Re: [PATCH v3] KVM: x86: Fix recording of guest steal time / preempted status

Paolo Bonzini <pbonzini@xxxxxxxxxx> · Fri, 12 Nov 2021 10:31:42 +0100

On 11/12/21 09:28, David Woodhouse wrote:
I do not recall that we'd actually reached a conclusion that we *will*
make the gfn_to_pfn cache generally usable in that fashion. The latest
I knew of that discussion was my message at
https://lore.kernel.org/kvm/55a5d4e3fbd29dd55e276b97eeaefd0411b3290b.camel@xxxxxxxxxxxxx/
in which I said I'd be a whole lot happier with that if we could do it
with RCU instead of an rwlock — but I don't think we can because we'd
need to call synchronize_srcu() in the MMU notifier callback that might
not be permitted to sleep?

Why do you have a problem with the rwlock?  If it's per-cache, and it's 
mostly taken within vCPU context (with the exception of Xen), contention 
should be nonexistent.

I'm also slightly less comfortable with having the MMU notifier work
through an arbitrary *list* of gfn_to_pfn caches that it potentially
needs to invalidate, but that is very much a minor concern compared
with the first.

Part of a data file
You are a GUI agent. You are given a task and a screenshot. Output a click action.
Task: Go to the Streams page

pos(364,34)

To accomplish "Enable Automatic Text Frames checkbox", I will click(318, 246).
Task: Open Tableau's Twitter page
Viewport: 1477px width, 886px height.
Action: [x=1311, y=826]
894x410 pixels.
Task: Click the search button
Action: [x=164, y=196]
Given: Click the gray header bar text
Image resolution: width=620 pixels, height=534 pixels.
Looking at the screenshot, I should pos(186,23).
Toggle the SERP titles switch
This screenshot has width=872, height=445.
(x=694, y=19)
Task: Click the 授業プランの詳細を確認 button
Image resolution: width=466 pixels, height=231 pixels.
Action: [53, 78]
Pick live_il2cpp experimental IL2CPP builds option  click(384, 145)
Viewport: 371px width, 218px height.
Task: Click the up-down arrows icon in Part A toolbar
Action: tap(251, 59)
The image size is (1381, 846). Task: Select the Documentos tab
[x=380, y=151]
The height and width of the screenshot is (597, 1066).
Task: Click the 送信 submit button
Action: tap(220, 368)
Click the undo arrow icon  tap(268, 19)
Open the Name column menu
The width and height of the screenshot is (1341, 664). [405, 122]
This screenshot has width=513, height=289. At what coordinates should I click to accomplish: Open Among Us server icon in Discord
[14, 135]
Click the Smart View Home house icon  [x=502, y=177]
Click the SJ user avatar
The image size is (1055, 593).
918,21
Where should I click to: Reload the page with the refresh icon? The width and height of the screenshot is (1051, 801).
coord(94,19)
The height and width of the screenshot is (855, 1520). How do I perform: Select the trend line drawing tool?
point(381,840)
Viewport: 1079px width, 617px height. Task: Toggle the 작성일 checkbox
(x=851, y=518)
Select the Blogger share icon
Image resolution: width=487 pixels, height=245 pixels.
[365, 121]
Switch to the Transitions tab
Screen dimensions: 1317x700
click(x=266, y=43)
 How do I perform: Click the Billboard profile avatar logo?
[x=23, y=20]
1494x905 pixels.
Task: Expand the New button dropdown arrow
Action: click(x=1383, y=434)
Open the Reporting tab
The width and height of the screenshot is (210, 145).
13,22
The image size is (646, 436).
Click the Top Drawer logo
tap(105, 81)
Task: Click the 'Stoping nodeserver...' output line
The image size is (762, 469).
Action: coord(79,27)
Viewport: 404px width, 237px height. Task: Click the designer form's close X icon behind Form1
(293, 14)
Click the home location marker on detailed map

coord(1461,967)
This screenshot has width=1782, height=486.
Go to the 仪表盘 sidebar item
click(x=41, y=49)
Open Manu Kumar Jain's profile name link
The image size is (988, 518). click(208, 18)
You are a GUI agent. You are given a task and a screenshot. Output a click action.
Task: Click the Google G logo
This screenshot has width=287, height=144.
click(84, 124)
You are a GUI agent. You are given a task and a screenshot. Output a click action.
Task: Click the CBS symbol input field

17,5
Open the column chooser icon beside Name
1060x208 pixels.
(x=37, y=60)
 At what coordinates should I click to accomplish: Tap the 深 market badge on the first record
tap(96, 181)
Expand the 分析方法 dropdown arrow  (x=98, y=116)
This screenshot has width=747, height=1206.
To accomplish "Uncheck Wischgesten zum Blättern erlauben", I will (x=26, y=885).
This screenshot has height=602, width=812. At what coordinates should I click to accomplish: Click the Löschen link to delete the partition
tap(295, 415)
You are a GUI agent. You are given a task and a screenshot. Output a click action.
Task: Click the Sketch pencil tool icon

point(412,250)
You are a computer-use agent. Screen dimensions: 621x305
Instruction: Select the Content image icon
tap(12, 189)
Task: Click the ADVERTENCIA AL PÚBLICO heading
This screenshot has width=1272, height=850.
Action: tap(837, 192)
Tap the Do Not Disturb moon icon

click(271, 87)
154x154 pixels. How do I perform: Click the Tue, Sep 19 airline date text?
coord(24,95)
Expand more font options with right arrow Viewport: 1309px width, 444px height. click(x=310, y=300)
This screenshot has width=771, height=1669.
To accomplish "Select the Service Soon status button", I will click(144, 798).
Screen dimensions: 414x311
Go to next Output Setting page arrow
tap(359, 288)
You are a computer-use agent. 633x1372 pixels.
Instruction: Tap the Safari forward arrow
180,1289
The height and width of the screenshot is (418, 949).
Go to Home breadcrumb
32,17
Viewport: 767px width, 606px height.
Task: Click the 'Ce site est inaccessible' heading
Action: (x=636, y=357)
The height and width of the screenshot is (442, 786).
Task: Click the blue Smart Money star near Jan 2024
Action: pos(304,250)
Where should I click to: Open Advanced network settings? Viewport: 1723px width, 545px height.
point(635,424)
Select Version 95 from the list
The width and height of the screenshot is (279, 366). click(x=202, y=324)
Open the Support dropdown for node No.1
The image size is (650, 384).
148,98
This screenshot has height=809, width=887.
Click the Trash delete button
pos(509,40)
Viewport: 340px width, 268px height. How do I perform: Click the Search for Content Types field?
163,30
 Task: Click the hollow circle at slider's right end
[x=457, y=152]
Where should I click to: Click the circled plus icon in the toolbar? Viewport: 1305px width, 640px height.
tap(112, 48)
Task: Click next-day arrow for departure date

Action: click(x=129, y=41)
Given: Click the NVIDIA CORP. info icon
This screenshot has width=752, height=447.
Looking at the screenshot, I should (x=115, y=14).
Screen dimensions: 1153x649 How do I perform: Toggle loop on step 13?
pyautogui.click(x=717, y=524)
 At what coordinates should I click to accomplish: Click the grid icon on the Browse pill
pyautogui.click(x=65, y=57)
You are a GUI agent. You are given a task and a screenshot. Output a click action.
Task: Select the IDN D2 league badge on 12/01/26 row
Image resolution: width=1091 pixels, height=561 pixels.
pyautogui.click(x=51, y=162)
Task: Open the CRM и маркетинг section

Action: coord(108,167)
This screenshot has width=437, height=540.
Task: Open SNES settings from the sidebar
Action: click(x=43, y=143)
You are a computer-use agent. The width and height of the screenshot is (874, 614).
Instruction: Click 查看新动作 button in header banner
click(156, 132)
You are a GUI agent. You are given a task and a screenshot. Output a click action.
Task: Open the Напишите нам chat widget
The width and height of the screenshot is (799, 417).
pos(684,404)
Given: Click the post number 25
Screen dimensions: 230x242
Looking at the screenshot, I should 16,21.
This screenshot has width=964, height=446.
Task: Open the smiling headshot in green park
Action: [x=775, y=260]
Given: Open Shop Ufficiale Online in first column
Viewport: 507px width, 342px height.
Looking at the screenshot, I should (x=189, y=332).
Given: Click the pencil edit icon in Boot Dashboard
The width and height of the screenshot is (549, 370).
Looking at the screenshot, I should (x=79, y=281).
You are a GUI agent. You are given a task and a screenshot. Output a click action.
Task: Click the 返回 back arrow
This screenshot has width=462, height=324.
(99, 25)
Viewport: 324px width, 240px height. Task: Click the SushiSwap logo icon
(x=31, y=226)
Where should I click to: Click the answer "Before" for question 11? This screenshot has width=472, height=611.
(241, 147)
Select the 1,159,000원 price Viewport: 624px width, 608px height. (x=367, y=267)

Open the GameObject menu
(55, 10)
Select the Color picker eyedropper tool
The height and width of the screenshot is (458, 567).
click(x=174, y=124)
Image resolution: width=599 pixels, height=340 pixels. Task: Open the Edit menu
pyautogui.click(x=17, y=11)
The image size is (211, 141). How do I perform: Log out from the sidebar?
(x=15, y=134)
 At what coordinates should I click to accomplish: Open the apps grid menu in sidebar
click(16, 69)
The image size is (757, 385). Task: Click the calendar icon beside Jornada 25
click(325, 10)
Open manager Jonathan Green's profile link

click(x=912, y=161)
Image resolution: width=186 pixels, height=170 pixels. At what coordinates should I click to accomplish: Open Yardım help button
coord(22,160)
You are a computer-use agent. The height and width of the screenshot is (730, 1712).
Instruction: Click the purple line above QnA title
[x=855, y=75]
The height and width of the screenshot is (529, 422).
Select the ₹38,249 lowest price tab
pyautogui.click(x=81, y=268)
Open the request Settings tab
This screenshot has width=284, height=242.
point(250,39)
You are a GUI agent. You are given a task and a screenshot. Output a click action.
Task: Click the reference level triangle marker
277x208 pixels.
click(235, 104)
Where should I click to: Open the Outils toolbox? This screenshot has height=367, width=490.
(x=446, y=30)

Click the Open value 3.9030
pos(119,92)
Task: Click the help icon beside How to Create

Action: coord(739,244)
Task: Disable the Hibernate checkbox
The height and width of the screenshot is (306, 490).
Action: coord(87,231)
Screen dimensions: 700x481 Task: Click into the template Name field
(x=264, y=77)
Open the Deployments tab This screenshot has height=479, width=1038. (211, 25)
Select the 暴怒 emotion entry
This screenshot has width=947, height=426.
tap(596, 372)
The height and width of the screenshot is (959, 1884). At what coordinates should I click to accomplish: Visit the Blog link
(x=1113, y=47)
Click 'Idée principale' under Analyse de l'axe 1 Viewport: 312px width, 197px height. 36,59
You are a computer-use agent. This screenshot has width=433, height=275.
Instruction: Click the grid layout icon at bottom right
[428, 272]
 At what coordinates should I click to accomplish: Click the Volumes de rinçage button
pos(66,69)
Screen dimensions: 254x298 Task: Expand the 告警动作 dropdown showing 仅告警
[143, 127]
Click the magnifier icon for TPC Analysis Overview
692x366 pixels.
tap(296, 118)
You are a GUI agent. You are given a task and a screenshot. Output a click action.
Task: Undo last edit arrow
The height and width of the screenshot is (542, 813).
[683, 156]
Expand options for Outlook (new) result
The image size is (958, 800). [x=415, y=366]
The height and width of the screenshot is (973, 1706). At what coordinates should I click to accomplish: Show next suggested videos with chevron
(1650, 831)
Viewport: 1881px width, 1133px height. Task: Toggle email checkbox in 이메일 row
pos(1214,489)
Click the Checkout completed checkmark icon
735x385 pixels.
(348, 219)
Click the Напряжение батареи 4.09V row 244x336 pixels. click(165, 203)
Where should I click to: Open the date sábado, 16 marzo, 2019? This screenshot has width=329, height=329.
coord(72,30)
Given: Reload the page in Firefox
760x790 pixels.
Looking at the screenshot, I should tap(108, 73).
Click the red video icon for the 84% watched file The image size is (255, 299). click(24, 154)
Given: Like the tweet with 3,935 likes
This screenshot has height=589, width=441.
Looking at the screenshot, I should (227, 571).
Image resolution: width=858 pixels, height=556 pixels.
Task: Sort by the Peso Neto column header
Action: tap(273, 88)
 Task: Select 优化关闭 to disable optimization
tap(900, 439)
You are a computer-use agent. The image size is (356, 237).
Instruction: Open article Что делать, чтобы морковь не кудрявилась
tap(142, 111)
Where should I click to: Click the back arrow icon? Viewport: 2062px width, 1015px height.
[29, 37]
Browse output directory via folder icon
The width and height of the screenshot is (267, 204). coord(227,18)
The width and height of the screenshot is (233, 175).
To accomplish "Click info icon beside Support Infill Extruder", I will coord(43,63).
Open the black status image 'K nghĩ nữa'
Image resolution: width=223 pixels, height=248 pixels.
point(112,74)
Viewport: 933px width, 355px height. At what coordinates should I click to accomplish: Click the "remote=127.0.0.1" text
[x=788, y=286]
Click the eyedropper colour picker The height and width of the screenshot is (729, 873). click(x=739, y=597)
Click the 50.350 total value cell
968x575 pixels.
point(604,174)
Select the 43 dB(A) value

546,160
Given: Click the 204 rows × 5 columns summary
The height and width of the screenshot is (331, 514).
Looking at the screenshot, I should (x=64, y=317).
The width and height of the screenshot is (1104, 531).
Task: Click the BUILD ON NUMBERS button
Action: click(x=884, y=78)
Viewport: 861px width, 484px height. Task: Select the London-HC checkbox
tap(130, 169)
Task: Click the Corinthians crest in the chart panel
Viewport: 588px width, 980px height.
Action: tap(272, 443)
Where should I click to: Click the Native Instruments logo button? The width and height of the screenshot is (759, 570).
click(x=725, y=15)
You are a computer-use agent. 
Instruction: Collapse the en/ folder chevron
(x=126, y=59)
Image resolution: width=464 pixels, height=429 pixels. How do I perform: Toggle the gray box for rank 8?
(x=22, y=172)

What to do:
a - In the listing, change "Collapse" to "Expand" across the stretch from the line containing "Where should I click to: Click the Native" through the end of the listing. Return only those lines, with everything else left as it is.
b - Continue the mailing list reply about the gfn_to_pfn cache from the point where it stops.
The mailing list reply and the listing are two unrelated pieces of material.

Answers for this exercise:
a -
Where should I click to: Click the Native Instruments logo button? The width and height of the screenshot is (759, 570).
click(x=725, y=15)
You are a computer-use agent. 
Instruction: Expand the en/ folder chevron
(x=126, y=59)
Image resolution: width=464 pixels, height=429 pixels. How do I perform: Toggle the gray box for rank 8?
(x=22, y=172)

b -
I started looking through the nested code which is the big user of this
facility.

Yes, that's also where I got stuck in my first attempt a few months ago. 
 I agree that it can be changed to use gfn-to-hva caches, except for 
the vmcs12->posted_intr_desc_addr and vmcs12->virtual_apic_page_addr.

Paolo

The important part of the gfn_to_pfn mapping as I've used it
for Xen event channel delivery is the fast path in the common case,
falling back to a slow path that needs to sleep, to revalidate the
mapping. That fast vs. slow path (with a workqueue) already existed for
irqfd delivery and I just needed to hook into it in the right places.

I didn't see anything in nested code that would benefit from that same
setup, and AFAICT it should all be running with current->mm == kvm->mm
so surely it ought to be able to just access things using the userspace
HVA and sleep if necessary?

(There's an *entirely* gratuitous one in nested_cache_shadow_vmcs12()
which does a map/memcpy/unmap that really ought to be kvm_read_guest().
I'll send a patch for that shortly)